Saturday, January 26, 2008

Desire of My Heart

After we had our 4th baby, we made the decision to not have more children. Although the choice was difficult, we felt it was the best for us at the time. Over the years, I have occasionally regretted the permanency of our decision, but when I look at the entire picture, I still feel like we did the right thing. However, the desire planted in my heart when I was a little girl, the longing for a large family, has never left.

For more than 10 years, Tom and I have discussed the idea of adopting children. One of us would bring it up in conversation, but the other would object. Several months would pass, and the person who had objected would raise the topic again, but the other one would nix it.
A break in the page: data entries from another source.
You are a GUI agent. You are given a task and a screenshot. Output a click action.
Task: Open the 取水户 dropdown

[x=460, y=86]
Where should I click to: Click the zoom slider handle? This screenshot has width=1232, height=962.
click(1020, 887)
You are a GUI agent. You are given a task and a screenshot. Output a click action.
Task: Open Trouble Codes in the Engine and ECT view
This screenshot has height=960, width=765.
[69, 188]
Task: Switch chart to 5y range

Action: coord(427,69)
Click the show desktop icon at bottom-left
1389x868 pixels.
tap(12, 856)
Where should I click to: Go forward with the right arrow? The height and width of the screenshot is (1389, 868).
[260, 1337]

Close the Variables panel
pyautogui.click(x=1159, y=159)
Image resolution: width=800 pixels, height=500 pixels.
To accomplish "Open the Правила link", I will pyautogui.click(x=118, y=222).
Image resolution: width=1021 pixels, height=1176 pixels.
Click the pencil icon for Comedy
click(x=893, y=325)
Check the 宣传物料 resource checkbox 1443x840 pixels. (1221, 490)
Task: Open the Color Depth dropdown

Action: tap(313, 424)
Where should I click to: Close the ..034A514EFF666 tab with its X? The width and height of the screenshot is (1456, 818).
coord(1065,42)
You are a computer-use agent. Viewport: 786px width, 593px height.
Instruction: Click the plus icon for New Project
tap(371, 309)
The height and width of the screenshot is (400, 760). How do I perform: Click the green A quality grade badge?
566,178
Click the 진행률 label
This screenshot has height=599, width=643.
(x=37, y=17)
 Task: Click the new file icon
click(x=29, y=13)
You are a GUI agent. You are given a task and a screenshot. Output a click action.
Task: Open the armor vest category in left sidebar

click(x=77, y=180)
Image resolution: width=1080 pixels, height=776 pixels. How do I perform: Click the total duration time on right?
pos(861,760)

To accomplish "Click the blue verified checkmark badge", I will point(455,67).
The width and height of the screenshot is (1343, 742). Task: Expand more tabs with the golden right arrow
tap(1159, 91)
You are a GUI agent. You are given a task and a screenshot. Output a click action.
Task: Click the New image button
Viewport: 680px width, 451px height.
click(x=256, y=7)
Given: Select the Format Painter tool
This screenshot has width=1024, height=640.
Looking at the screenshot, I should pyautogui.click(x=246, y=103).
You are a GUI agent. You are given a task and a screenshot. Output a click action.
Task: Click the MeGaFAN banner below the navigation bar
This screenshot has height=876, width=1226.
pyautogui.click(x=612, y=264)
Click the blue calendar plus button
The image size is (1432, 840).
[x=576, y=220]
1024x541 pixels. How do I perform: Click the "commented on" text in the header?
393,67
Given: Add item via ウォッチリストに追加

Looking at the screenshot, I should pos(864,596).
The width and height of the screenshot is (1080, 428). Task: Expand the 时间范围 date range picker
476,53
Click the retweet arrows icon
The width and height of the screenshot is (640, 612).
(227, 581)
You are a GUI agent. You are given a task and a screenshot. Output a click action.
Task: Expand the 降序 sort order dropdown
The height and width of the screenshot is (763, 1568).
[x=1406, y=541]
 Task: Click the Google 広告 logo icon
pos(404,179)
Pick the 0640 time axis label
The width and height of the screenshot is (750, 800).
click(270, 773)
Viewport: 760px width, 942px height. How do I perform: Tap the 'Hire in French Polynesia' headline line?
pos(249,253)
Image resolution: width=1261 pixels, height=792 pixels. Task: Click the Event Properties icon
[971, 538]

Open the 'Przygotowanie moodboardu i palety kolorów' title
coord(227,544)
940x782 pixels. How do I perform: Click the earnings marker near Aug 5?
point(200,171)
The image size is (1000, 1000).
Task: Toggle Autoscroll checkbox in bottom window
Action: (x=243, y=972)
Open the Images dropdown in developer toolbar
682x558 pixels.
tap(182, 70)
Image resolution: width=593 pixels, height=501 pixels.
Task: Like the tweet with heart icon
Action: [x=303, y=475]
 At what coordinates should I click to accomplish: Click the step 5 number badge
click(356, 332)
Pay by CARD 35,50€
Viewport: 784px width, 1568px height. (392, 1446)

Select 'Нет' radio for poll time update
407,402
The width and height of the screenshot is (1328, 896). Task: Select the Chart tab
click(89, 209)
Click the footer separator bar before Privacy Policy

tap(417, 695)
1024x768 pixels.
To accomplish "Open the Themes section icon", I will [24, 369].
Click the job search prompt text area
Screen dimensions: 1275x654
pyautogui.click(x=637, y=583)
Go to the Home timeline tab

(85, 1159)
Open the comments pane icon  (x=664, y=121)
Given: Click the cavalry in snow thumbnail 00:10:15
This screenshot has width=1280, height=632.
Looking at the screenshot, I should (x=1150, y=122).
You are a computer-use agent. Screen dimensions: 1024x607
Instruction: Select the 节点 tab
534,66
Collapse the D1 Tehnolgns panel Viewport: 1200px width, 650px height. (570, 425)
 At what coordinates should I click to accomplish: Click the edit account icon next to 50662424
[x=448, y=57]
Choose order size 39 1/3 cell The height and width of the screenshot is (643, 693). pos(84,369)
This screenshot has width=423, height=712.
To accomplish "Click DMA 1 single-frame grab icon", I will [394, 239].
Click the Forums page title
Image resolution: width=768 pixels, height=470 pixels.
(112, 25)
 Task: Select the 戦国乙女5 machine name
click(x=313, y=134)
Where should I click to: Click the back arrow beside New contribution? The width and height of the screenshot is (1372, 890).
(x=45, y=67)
This went on for about 6 years, until finally in the summer of 2004, we agreed to go ahead and actually check into what steps we needed to take to adopt. I called our local adoption social worker, she answered some of my questions, sent me some information in the mail, and we decided to at least take the initial classes required.

Then, my world fell apart - literally. I was involved in a major car accident 3 weeks prior to starting the classes. Tom made the executive decision that we would not be taking classes, adopting, or doing much of anything except making sure I healed properly. Over the next 2 years, I slowly recovered to the point where we could begin thinking about other interests again.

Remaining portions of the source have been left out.